● TASK DESCRIPTION:
A faithful, complete copy of the entries is the sole expected answer.

● RECORDS FOR PROCESSING:
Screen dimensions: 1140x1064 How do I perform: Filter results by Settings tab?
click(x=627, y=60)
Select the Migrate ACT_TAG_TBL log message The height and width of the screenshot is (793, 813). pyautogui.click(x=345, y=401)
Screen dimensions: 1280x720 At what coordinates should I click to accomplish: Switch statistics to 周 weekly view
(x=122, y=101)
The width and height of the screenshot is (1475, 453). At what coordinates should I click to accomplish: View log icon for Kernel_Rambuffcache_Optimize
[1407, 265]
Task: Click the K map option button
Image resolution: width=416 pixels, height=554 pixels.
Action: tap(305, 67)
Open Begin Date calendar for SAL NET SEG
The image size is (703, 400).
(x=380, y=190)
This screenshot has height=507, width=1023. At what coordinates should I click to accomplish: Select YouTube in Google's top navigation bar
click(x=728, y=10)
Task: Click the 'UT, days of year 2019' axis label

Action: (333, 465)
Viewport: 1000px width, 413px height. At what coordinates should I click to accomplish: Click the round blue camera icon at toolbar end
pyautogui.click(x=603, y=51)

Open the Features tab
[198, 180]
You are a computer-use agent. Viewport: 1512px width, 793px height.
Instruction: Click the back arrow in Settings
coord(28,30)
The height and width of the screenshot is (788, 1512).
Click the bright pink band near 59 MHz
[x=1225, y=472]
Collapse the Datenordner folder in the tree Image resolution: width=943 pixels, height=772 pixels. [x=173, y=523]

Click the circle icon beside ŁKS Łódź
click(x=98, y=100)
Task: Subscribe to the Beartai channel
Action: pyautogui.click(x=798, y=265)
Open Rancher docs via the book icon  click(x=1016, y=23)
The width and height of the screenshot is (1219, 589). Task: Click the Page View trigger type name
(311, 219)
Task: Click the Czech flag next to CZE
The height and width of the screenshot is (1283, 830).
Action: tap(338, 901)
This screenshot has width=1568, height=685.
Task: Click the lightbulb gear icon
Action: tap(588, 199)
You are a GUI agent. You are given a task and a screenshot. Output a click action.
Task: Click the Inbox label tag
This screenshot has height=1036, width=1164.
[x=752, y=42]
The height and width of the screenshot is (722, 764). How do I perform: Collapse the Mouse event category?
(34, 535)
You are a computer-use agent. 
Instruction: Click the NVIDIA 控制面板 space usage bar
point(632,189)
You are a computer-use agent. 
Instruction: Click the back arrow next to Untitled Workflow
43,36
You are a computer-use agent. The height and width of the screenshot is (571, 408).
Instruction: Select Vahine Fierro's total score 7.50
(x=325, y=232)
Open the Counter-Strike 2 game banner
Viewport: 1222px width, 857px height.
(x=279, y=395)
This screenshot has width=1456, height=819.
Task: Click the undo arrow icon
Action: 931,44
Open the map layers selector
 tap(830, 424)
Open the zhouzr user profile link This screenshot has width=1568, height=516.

● RESPONSE TO THE TASK:
Screen dimensions: 1140x1064 How do I perform: Filter results by Settings tab?
click(x=627, y=60)
Select the Migrate ACT_TAG_TBL log message The height and width of the screenshot is (793, 813). pyautogui.click(x=345, y=401)
Screen dimensions: 1280x720 At what coordinates should I click to accomplish: Switch statistics to 周 weekly view
(x=122, y=101)
The width and height of the screenshot is (1475, 453). At what coordinates should I click to accomplish: View log icon for Kernel_Rambuffcache_Optimize
[1407, 265]
Task: Click the K map option button
Image resolution: width=416 pixels, height=554 pixels.
Action: tap(305, 67)
Open Begin Date calendar for SAL NET SEG
The image size is (703, 400).
(x=380, y=190)
This screenshot has height=507, width=1023. At what coordinates should I click to accomplish: Select YouTube in Google's top navigation bar
click(x=728, y=10)
Task: Click the 'UT, days of year 2019' axis label

Action: (333, 465)
Viewport: 1000px width, 413px height. At what coordinates should I click to accomplish: Click the round blue camera icon at toolbar end
pyautogui.click(x=603, y=51)

Open the Features tab
[198, 180]
You are a computer-use agent. Viewport: 1512px width, 793px height.
Instruction: Click the back arrow in Settings
coord(28,30)
The height and width of the screenshot is (788, 1512).
Click the bright pink band near 59 MHz
[x=1225, y=472]
Collapse the Datenordner folder in the tree Image resolution: width=943 pixels, height=772 pixels. [x=173, y=523]

Click the circle icon beside ŁKS Łódź
click(x=98, y=100)
Task: Subscribe to the Beartai channel
Action: pyautogui.click(x=798, y=265)
Open Rancher docs via the book icon  click(x=1016, y=23)
The width and height of the screenshot is (1219, 589). Task: Click the Page View trigger type name
(311, 219)
Task: Click the Czech flag next to CZE
The height and width of the screenshot is (1283, 830).
Action: tap(338, 901)
This screenshot has width=1568, height=685.
Task: Click the lightbulb gear icon
Action: tap(588, 199)
You are a GUI agent. You are given a task and a screenshot. Output a click action.
Task: Click the Inbox label tag
This screenshot has height=1036, width=1164.
[x=752, y=42]
The height and width of the screenshot is (722, 764). How do I perform: Collapse the Mouse event category?
(34, 535)
You are a computer-use agent. 
Instruction: Click the NVIDIA 控制面板 space usage bar
point(632,189)
You are a computer-use agent. 
Instruction: Click the back arrow next to Untitled Workflow
43,36
You are a computer-use agent. The height and width of the screenshot is (571, 408).
Instruction: Select Vahine Fierro's total score 7.50
(x=325, y=232)
Open the Counter-Strike 2 game banner
Viewport: 1222px width, 857px height.
(x=279, y=395)
This screenshot has width=1456, height=819.
Task: Click the undo arrow icon
Action: 931,44
Open the map layers selector
 tap(830, 424)
Open the zhouzr user profile link This screenshot has width=1568, height=516.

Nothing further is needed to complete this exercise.